Given request:
Reproduce the listing below line for line, with no changes.
-- start Data listing --
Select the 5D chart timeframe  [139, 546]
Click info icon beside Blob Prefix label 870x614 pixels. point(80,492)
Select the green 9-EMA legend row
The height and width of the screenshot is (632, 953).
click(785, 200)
-- end Data listing --
Written answer:
Select the 5D chart timeframe  [139, 546]
Click info icon beside Blob Prefix label 870x614 pixels. point(80,492)
Select the green 9-EMA legend row
The height and width of the screenshot is (632, 953).
click(785, 200)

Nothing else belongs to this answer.